EXERCISE GOAL =
Copy out the lines between the one holding "Given: Select 'Use" and the one holding "Looking at the", inclusive, word for word.

INFORMATION SUPPLIED =
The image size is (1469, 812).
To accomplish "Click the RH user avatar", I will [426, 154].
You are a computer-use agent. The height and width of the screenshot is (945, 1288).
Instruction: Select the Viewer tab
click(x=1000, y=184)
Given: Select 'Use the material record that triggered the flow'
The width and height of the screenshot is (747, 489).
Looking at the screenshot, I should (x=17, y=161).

--

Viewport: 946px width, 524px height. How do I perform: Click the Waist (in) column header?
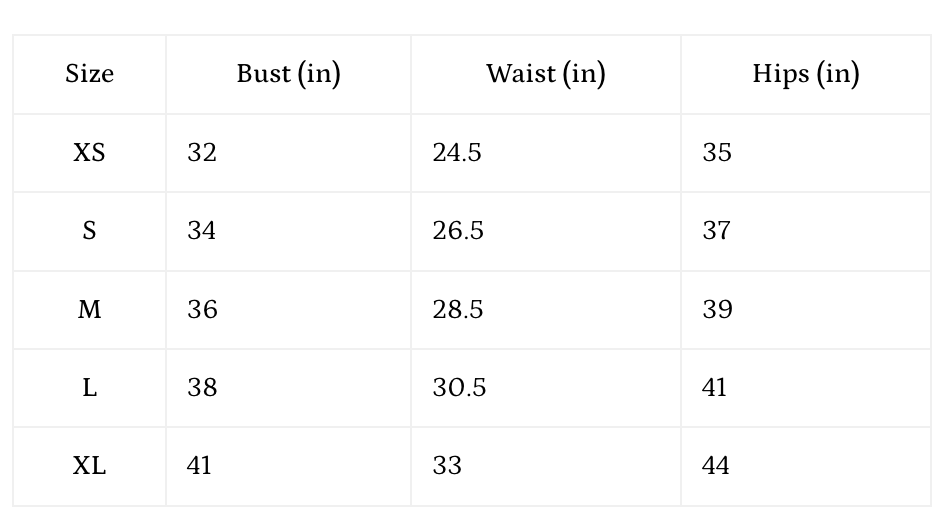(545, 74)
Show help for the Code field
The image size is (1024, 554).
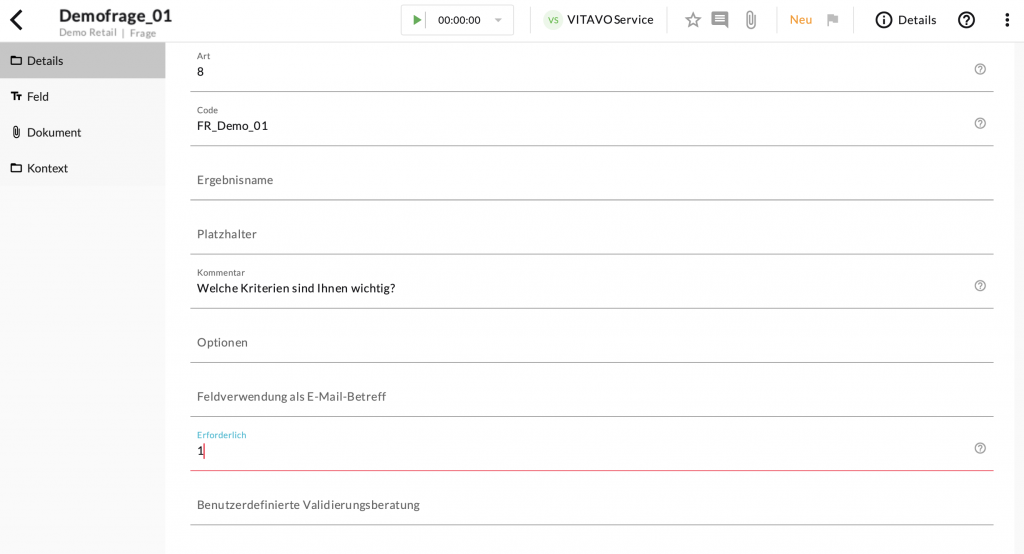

* * *

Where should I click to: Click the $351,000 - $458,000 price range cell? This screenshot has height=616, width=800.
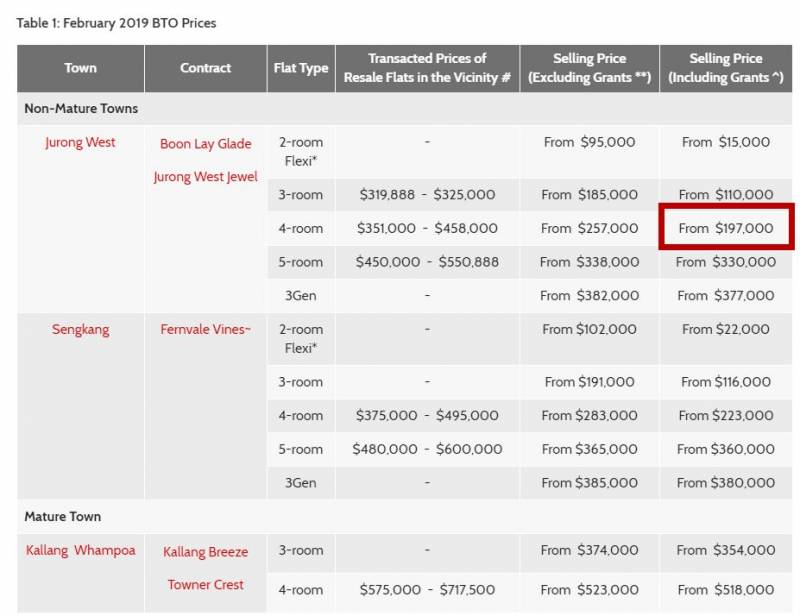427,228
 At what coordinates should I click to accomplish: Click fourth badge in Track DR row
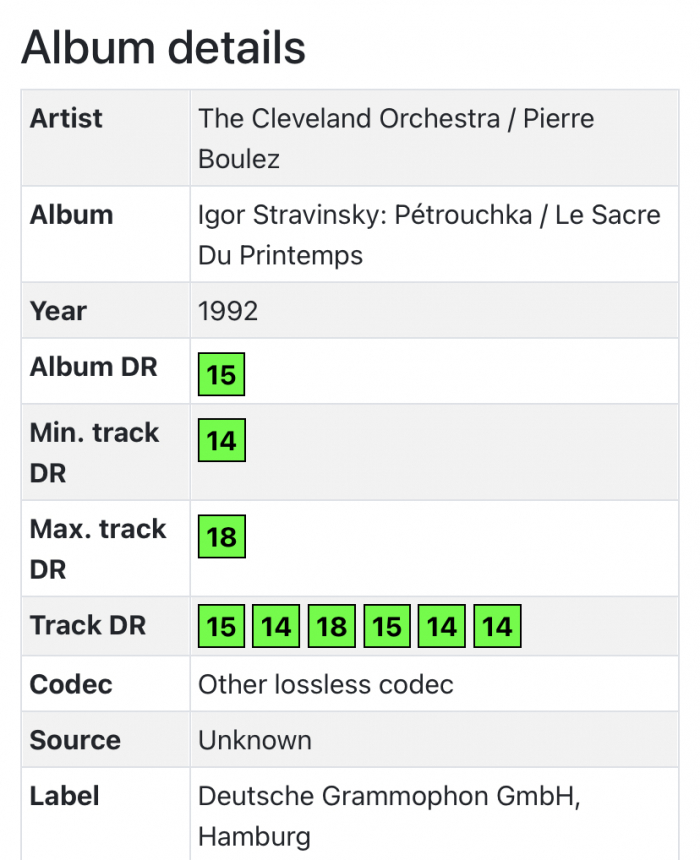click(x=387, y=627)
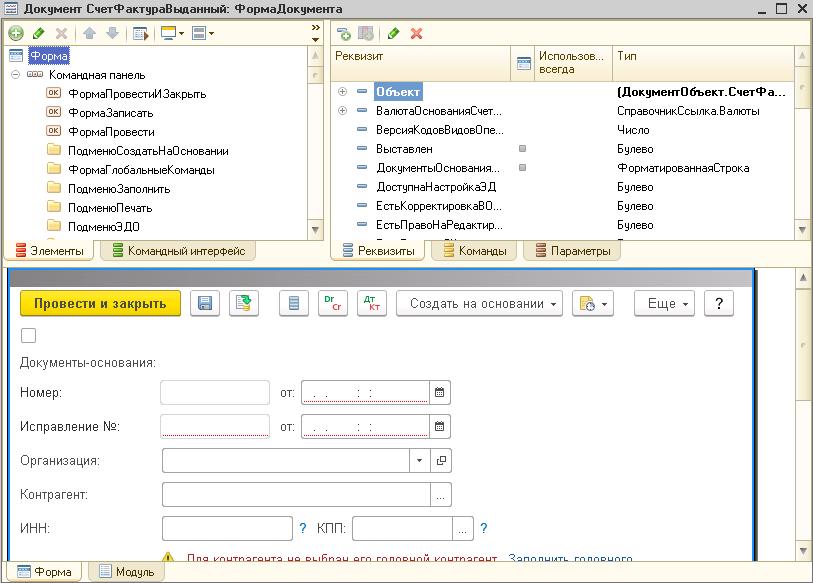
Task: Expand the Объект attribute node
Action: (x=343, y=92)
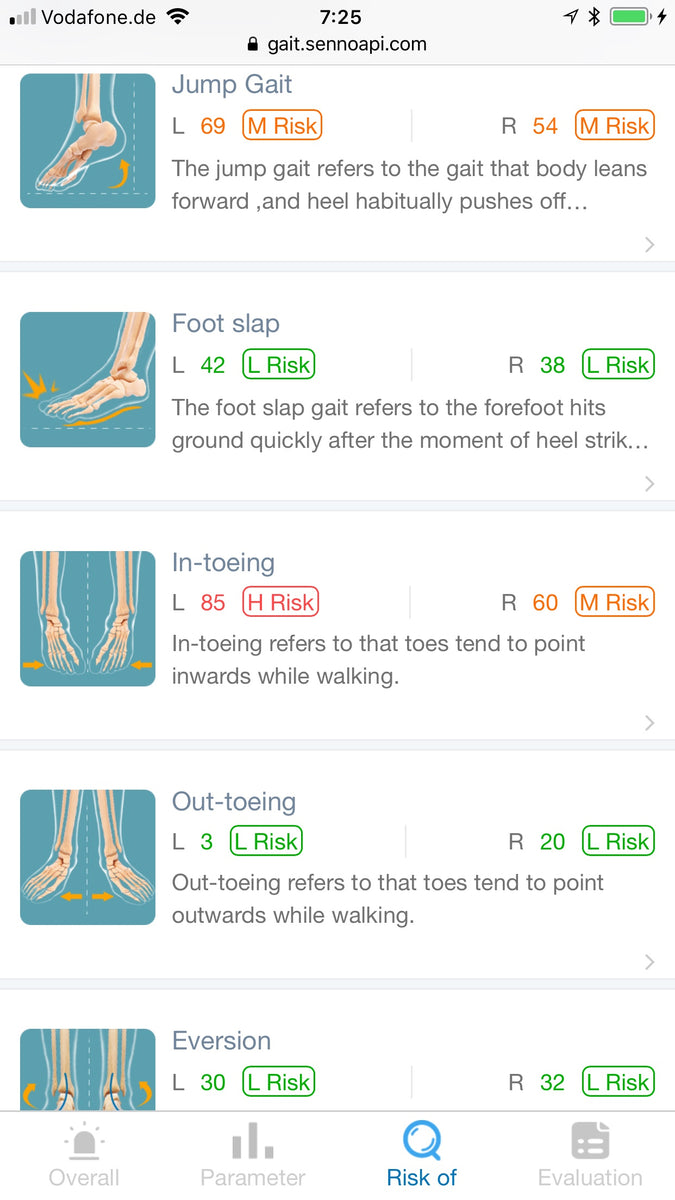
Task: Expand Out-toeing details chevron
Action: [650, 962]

EXERCISE RESPONSE =
Given: Select 'Use the material record that triggered the flow'
The width and height of the screenshot is (747, 489).
Looking at the screenshot, I should (x=17, y=161).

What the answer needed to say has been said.